Saved entries
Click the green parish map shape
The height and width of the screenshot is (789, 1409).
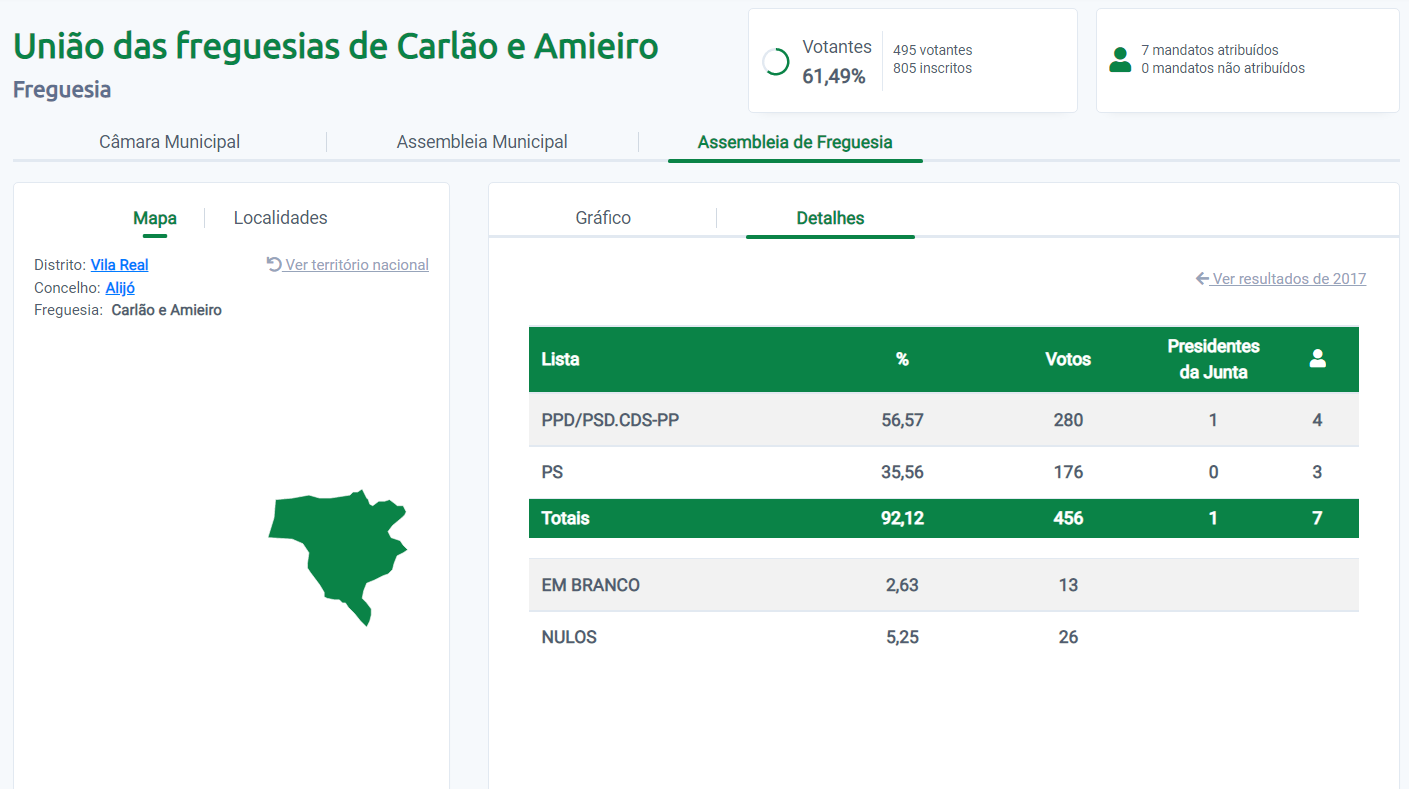click(x=340, y=550)
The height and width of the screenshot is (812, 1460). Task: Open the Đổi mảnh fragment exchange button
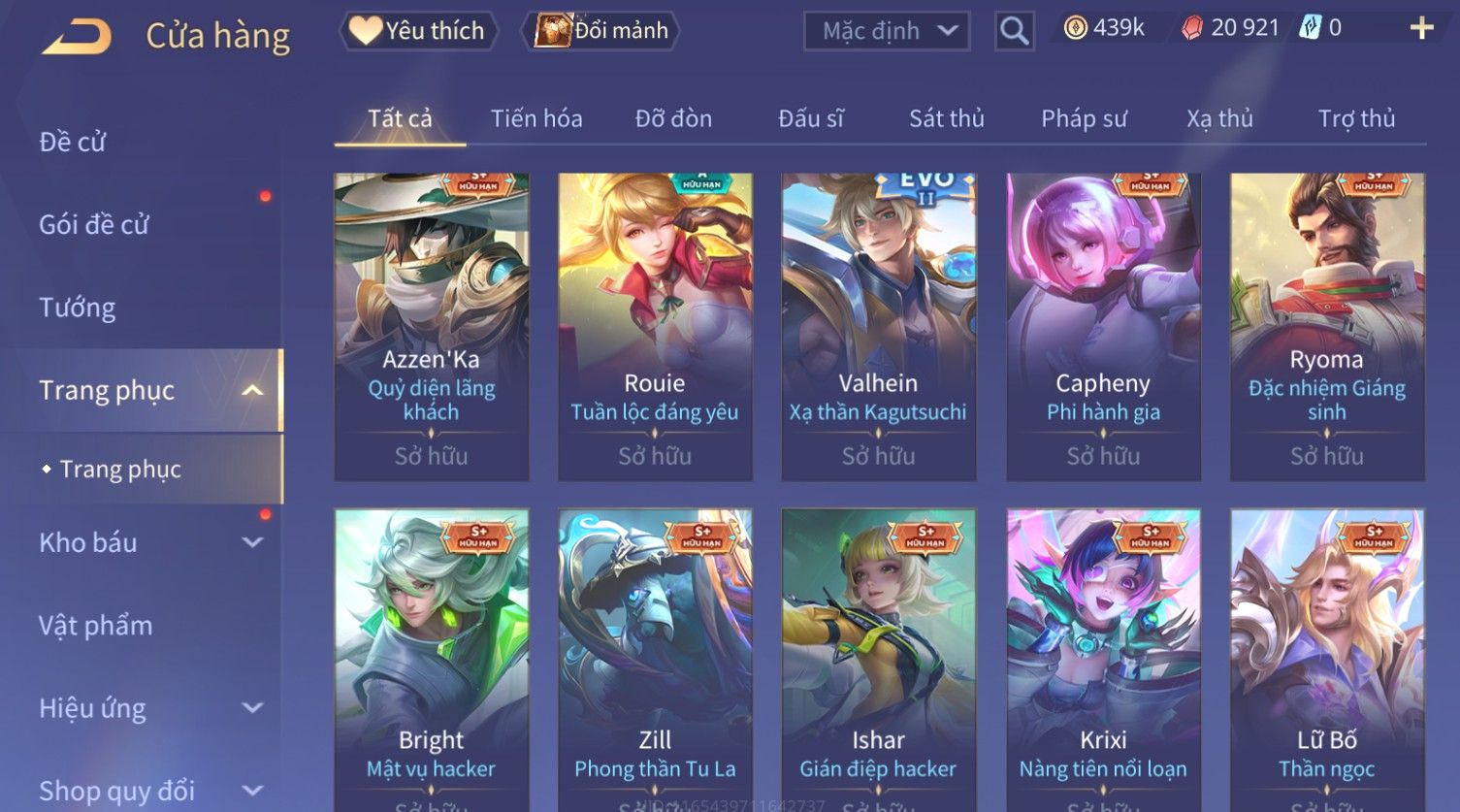coord(600,31)
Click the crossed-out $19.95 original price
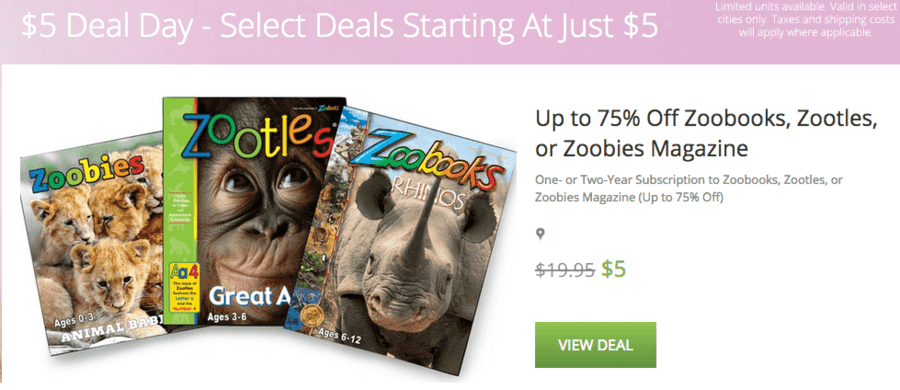Viewport: 900px width, 390px height. (565, 269)
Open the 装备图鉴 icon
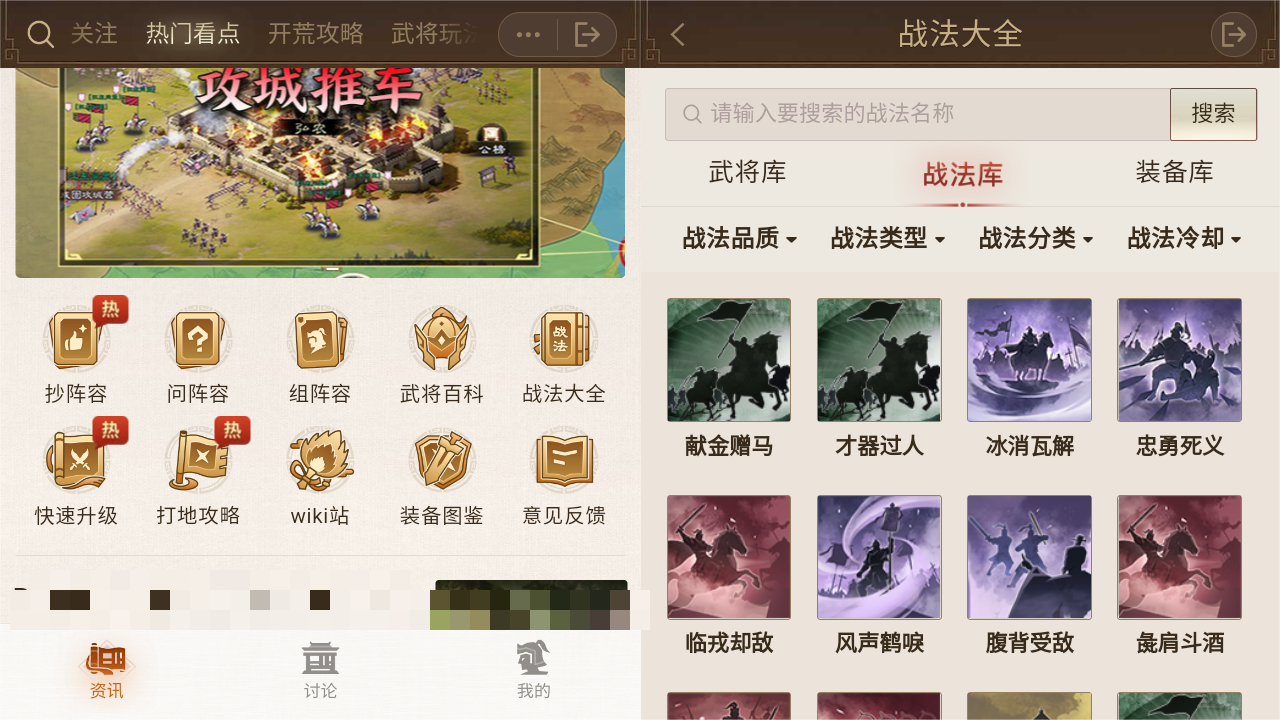 click(x=442, y=462)
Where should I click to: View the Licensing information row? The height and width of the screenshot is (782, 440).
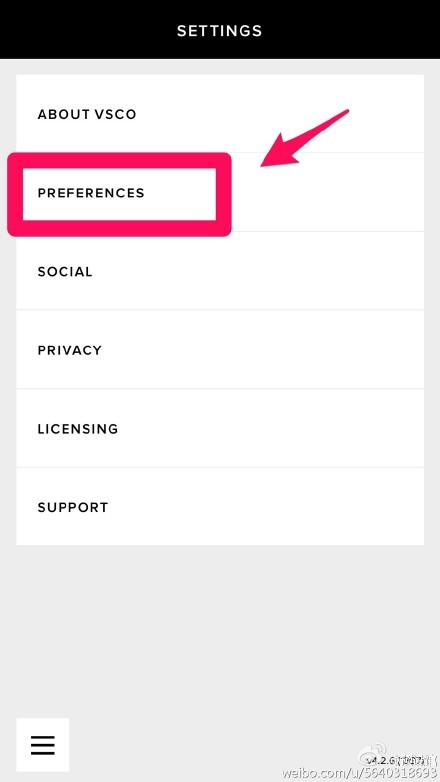[220, 428]
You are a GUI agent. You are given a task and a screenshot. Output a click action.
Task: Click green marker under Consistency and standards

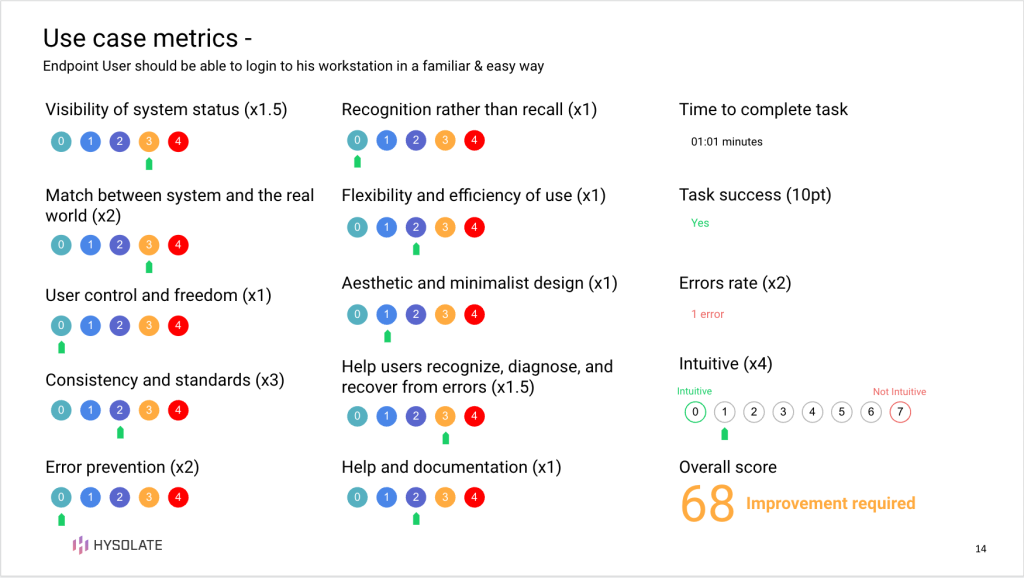point(120,433)
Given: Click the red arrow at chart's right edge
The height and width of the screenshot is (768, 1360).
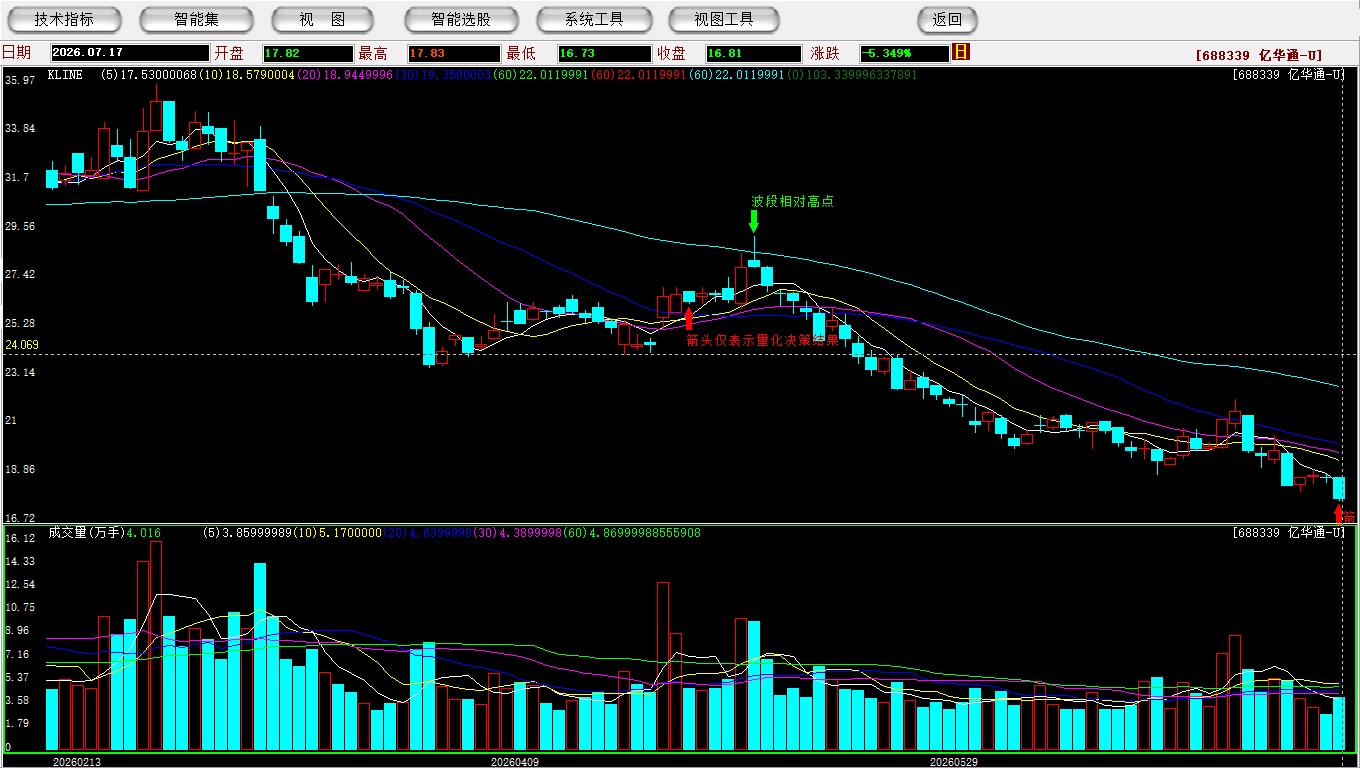Looking at the screenshot, I should [1339, 513].
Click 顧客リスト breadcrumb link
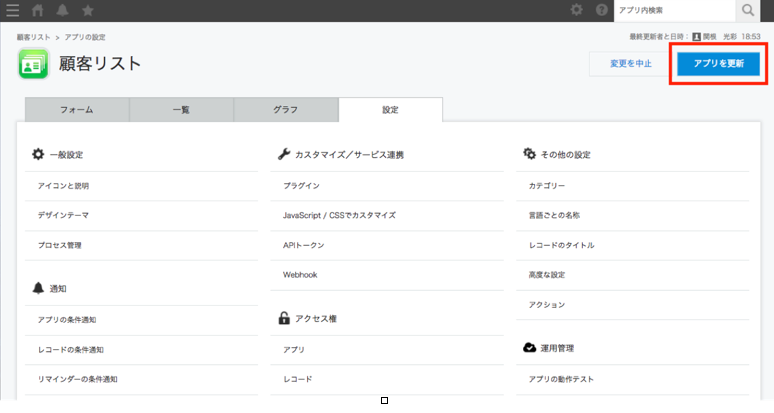The width and height of the screenshot is (774, 413). point(34,37)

■ **Task prompt**: Start at the top line above and repeat the records verbatim, leaving images out.

■ **Result**:
Click the green parish map shape
The height and width of the screenshot is (789, 1409).
click(x=340, y=550)
The height and width of the screenshot is (812, 1460). Task: Open the Đổi mảnh fragment exchange button
coord(600,31)
Click the crossed-out $19.95 original price
Viewport: 900px width, 390px height. (565, 269)
Open the 装备图鉴 icon
 click(x=442, y=462)
Where should I click to: View the Licensing information row? The height and width of the screenshot is (782, 440).
[220, 428]
You are a GUI agent. You are given a task and a screenshot. Output a click action.
Task: Click green marker under Consistency and standards

point(120,433)
Given: Click the red arrow at chart's right edge
The height and width of the screenshot is (768, 1360).
Looking at the screenshot, I should [1339, 513].
Click 顧客リスト breadcrumb link
The width and height of the screenshot is (774, 413). point(34,37)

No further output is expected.